What is being asked ▸ Every line in the listing below that holds the word "second" should be returned.

Records shown ▸

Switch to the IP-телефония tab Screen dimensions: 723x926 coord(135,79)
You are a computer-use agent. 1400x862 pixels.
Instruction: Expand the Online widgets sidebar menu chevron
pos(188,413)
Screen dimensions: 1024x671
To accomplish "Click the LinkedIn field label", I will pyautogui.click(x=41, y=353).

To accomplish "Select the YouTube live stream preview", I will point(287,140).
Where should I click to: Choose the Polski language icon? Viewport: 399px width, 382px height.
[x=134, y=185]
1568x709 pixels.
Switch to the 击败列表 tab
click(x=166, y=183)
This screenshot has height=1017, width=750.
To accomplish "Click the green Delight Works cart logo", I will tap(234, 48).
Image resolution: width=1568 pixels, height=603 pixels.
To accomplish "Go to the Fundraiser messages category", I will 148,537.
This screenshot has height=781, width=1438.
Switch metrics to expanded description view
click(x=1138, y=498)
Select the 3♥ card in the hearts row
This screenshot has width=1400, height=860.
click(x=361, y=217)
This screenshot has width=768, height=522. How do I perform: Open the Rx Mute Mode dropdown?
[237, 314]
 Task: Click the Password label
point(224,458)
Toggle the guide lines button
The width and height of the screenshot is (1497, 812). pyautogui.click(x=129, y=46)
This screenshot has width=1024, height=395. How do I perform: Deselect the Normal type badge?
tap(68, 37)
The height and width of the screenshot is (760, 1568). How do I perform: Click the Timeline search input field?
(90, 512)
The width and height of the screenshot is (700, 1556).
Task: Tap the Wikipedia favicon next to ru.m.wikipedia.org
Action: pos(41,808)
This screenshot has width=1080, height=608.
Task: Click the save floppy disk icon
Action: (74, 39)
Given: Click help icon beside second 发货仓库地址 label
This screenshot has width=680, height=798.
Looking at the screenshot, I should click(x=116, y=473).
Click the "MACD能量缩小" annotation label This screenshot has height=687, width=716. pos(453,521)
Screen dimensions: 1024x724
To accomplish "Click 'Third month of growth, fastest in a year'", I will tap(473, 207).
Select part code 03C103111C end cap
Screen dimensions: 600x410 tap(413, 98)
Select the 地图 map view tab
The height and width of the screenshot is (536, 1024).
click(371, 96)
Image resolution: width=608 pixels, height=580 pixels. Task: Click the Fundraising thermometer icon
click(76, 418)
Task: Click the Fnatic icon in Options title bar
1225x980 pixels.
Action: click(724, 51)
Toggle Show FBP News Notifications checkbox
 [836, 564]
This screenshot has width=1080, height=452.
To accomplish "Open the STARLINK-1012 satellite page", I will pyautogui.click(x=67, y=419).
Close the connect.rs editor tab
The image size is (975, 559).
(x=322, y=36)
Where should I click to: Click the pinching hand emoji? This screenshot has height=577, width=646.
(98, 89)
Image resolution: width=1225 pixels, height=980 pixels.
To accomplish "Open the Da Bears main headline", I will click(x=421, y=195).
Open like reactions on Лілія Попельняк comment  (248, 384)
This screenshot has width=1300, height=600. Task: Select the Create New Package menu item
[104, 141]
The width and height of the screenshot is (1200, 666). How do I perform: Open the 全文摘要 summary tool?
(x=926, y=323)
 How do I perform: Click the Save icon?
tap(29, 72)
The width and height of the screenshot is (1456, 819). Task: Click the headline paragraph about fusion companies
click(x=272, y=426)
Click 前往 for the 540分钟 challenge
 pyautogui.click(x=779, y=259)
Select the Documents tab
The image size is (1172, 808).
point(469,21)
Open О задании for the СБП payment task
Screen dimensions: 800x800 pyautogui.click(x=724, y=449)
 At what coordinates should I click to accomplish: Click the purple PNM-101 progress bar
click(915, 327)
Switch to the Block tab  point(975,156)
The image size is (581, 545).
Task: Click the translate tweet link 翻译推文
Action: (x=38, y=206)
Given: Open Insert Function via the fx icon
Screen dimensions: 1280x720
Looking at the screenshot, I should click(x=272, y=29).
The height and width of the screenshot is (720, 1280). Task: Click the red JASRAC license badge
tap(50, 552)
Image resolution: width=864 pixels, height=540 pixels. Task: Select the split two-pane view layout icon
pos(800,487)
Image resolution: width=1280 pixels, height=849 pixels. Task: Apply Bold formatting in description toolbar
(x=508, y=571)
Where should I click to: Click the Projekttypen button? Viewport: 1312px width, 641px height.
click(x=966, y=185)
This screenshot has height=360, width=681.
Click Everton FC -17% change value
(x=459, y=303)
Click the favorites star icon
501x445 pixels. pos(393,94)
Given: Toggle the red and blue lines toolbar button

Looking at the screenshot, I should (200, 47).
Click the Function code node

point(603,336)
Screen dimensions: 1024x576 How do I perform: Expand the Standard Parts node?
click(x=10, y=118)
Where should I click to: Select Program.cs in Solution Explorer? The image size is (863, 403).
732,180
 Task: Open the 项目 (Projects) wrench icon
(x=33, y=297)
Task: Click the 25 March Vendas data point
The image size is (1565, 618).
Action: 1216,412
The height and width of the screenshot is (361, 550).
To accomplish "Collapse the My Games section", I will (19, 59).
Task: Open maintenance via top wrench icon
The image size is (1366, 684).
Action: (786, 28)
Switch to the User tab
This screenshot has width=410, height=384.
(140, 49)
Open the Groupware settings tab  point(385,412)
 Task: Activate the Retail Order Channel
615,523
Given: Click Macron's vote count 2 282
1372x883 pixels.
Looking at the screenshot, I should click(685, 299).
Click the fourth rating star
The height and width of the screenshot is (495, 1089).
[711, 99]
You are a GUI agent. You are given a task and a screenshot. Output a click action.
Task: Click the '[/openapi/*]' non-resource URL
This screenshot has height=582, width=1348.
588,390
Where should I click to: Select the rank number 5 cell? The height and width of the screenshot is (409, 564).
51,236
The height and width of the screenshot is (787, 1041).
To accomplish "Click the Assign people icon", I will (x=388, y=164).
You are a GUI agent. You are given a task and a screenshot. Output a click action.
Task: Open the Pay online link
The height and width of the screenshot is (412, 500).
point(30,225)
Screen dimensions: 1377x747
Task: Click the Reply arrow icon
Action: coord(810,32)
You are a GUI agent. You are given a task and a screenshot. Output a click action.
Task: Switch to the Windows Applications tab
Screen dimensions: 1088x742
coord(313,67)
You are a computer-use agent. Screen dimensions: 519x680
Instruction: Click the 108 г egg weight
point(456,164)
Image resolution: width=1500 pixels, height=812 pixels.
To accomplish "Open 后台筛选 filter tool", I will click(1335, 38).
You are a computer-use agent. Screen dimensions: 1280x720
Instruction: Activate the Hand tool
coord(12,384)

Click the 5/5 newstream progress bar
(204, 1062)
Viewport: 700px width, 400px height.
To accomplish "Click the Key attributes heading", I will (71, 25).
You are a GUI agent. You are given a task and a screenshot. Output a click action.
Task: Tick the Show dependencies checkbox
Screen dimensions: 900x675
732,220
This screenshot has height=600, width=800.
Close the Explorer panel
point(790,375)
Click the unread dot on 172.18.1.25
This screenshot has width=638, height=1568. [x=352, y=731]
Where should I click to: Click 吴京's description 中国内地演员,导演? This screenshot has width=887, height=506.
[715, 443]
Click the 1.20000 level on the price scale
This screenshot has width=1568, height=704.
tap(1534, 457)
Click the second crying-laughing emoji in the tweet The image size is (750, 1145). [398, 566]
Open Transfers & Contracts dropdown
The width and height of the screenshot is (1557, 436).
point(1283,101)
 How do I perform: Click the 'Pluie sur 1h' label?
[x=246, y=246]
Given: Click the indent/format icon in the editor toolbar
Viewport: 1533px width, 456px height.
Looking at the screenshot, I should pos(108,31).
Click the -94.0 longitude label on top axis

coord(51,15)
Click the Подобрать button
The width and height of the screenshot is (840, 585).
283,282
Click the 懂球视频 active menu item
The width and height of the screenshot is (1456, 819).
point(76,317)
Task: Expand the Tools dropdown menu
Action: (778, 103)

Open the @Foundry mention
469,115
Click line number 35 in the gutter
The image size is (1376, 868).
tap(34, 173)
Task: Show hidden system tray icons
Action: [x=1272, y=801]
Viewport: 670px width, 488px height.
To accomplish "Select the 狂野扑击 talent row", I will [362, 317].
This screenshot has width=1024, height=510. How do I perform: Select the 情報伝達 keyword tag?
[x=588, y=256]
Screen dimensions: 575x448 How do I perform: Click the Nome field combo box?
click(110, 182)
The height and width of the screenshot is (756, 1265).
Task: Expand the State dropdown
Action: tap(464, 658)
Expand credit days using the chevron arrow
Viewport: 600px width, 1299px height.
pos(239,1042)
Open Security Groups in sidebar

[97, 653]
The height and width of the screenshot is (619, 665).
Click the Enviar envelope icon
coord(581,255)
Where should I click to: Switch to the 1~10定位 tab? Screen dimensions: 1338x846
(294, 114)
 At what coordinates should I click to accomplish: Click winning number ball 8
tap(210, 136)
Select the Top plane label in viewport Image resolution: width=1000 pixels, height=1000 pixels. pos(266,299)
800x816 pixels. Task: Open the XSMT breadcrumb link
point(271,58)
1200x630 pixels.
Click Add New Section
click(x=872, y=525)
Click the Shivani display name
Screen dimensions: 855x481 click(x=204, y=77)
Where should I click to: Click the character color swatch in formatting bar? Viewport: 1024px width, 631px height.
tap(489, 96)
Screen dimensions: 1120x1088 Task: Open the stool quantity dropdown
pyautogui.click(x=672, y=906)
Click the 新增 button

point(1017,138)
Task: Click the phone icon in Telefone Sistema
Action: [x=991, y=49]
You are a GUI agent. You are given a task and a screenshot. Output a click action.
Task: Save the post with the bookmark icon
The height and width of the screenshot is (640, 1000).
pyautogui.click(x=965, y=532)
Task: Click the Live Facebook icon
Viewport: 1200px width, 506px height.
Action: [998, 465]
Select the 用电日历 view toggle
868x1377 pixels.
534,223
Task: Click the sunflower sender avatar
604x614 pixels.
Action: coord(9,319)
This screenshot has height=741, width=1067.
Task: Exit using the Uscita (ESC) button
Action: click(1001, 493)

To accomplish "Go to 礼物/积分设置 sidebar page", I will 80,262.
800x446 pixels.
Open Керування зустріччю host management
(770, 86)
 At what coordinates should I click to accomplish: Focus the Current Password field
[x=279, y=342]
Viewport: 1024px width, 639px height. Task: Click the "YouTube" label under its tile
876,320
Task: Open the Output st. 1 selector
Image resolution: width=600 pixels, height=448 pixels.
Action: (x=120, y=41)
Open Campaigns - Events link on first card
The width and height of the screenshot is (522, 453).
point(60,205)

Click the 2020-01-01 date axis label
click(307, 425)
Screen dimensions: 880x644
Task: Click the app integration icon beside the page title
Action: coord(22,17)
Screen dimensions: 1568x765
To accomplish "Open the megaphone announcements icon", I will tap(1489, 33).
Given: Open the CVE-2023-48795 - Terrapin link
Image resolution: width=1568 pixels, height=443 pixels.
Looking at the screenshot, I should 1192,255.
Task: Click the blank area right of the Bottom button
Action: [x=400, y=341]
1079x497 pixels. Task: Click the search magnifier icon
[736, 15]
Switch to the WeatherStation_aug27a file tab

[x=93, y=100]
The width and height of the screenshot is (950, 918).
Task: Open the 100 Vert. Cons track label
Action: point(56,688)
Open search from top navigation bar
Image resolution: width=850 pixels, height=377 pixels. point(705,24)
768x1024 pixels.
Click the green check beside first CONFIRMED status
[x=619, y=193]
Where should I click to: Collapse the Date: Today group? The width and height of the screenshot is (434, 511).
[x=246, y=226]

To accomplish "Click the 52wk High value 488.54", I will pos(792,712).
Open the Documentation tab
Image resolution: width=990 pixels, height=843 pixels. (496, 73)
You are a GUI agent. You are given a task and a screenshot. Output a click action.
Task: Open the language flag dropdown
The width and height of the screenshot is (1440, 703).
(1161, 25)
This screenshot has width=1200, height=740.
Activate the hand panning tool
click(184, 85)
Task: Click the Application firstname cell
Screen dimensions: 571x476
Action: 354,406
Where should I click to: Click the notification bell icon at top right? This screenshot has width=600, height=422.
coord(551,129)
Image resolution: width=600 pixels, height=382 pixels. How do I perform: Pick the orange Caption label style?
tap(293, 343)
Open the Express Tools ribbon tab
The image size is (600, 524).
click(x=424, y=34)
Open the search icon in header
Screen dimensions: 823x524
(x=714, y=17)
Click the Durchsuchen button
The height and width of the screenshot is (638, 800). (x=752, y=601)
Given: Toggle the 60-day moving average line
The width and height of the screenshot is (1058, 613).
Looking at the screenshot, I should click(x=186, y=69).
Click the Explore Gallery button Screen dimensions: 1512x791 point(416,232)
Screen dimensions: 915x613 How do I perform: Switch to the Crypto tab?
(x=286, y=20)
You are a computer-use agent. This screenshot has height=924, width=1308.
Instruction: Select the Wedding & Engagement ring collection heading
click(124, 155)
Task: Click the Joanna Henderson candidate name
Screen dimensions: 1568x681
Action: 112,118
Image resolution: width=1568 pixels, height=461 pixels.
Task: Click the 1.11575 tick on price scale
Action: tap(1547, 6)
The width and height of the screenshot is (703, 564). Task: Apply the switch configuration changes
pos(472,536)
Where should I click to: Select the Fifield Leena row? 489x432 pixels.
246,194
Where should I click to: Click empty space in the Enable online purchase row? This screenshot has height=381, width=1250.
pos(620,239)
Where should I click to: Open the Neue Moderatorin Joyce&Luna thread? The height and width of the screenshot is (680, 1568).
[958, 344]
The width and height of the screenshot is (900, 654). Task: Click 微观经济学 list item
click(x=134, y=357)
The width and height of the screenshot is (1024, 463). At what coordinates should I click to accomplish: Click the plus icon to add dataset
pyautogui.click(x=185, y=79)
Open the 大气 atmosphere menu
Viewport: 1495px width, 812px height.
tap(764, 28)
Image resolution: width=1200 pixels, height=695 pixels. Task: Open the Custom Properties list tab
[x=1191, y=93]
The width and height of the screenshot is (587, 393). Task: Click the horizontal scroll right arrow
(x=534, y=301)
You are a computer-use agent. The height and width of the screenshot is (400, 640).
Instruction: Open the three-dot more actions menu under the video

Solution below ▸
Given: Click help icon beside second 发货仓库地址 label
Click the second crying-laughing emoji in the tweet The image size is (750, 1145). [398, 566]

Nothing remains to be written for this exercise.